Cehennemi cennete çevirenler

Can Pulak

Dubai yanıyor, dışarısı cehennem sanki, klimalar olmasa nefes almak mümkün değil. Rutubet felaket, sokaktaysanız kafanız fırındaymış gibi dolaşıyorsunuz. Ama bu coğrafyada, bu iklimde adamlar cenneti yaratıyorlar. Modern caddeler, bulvarlar, Newyork'u kopyalayan yüksek binalar, Marinalar, denize kurulu mahalleler, palmiye adaları. Görmeden inanması güç manzaralar.
Dünyanın sermayesi, bankaları, borsası, uluslararası ticaret merkezi, markaların tümü burada.Birleşik Arap Emirliği Başkenti Abudabi'nin petrolü var.
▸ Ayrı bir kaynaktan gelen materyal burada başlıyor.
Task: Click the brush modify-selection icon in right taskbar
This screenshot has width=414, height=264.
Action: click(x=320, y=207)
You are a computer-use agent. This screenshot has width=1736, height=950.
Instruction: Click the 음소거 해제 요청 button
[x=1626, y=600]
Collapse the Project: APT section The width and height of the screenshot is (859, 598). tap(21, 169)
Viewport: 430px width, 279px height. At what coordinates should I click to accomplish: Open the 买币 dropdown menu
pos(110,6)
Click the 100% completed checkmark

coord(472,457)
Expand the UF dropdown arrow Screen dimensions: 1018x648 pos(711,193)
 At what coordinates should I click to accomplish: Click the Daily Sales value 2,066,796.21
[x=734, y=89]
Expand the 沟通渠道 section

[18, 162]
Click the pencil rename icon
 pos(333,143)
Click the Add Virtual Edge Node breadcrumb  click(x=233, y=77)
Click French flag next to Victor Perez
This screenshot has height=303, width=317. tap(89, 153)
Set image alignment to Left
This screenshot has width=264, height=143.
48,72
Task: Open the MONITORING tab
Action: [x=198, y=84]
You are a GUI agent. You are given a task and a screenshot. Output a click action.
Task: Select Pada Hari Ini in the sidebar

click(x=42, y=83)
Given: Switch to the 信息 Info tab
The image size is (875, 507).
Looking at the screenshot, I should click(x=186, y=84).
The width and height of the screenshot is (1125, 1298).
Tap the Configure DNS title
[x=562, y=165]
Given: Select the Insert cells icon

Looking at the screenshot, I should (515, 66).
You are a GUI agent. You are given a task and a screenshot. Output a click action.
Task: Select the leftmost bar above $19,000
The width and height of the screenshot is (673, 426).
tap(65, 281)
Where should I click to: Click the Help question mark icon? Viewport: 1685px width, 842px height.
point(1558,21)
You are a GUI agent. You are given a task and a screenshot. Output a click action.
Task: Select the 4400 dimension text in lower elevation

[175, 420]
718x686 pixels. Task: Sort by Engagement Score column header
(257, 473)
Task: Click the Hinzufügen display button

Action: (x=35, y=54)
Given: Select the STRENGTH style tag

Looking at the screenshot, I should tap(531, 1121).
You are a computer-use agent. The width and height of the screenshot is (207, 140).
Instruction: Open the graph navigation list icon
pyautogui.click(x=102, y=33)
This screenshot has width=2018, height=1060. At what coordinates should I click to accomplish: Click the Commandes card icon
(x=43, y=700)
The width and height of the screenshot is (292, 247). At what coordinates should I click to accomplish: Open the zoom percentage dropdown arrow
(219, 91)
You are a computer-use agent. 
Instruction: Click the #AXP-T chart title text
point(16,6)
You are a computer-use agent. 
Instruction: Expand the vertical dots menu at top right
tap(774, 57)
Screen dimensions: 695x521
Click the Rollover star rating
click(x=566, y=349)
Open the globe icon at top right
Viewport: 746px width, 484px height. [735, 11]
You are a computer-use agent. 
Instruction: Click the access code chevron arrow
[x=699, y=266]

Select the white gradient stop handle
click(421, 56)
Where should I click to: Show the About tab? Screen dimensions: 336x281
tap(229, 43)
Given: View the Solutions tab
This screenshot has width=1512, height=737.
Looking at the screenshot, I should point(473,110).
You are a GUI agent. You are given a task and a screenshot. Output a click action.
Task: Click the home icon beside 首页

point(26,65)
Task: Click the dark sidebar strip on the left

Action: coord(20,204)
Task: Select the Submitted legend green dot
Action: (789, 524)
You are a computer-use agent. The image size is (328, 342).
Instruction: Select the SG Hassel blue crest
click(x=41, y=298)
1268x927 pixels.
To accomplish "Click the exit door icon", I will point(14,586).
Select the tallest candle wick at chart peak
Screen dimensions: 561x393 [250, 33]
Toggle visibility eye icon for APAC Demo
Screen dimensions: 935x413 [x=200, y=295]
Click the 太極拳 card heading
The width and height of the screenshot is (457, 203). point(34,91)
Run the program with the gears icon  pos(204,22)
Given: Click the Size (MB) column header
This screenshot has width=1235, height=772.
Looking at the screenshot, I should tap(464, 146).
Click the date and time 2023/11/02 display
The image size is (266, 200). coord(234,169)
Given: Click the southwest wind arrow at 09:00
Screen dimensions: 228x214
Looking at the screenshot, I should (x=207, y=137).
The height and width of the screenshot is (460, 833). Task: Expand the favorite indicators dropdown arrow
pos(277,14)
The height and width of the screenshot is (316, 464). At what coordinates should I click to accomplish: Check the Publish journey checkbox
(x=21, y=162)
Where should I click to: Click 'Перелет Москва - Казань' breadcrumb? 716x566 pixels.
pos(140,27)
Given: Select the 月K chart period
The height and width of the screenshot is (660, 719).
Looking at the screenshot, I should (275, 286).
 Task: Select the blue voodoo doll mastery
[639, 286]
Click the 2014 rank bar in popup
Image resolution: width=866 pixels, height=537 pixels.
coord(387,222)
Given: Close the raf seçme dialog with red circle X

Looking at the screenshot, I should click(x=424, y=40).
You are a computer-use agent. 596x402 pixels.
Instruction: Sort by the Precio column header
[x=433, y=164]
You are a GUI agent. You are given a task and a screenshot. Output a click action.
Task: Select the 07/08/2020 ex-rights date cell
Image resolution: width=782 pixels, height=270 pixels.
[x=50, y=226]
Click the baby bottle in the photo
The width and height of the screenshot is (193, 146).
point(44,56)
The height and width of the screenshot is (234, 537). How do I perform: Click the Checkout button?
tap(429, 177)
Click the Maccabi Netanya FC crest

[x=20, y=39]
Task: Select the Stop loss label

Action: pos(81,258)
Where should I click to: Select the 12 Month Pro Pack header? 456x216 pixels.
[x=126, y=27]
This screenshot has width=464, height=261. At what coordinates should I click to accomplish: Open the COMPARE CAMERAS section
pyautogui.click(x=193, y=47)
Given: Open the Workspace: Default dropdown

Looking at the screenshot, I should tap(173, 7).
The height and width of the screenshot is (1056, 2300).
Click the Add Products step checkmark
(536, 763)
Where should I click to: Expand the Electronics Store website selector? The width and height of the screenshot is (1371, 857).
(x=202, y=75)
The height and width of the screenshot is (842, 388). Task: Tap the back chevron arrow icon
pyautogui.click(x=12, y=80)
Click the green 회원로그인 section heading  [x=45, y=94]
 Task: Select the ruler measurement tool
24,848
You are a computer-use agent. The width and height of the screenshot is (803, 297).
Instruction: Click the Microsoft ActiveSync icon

Dubai'de petrol filan yok ama, kızgın kumun göbeğine toplamışlar dünyayı ve parayı. En ileri teknoloji, en çağdaş projeler,en iyi çalışan kafalar biraraya gelmiş ve bu mucizeyi yaratmışlar. Yabancı sermayeye açık bir pazar, bizdeki gibi bürokrasi yok, kazanmadan vergi yok, ama İngilizler tarafından kurulan ve tıkır tıkır çalışan bir sistem var.
İstedin mi oluyor işte. Elin arabı bile yakalıyor başarıyı, istikrarı, sağlam yönetimi. Hem de çölde, hem de cehennemi sıcakta...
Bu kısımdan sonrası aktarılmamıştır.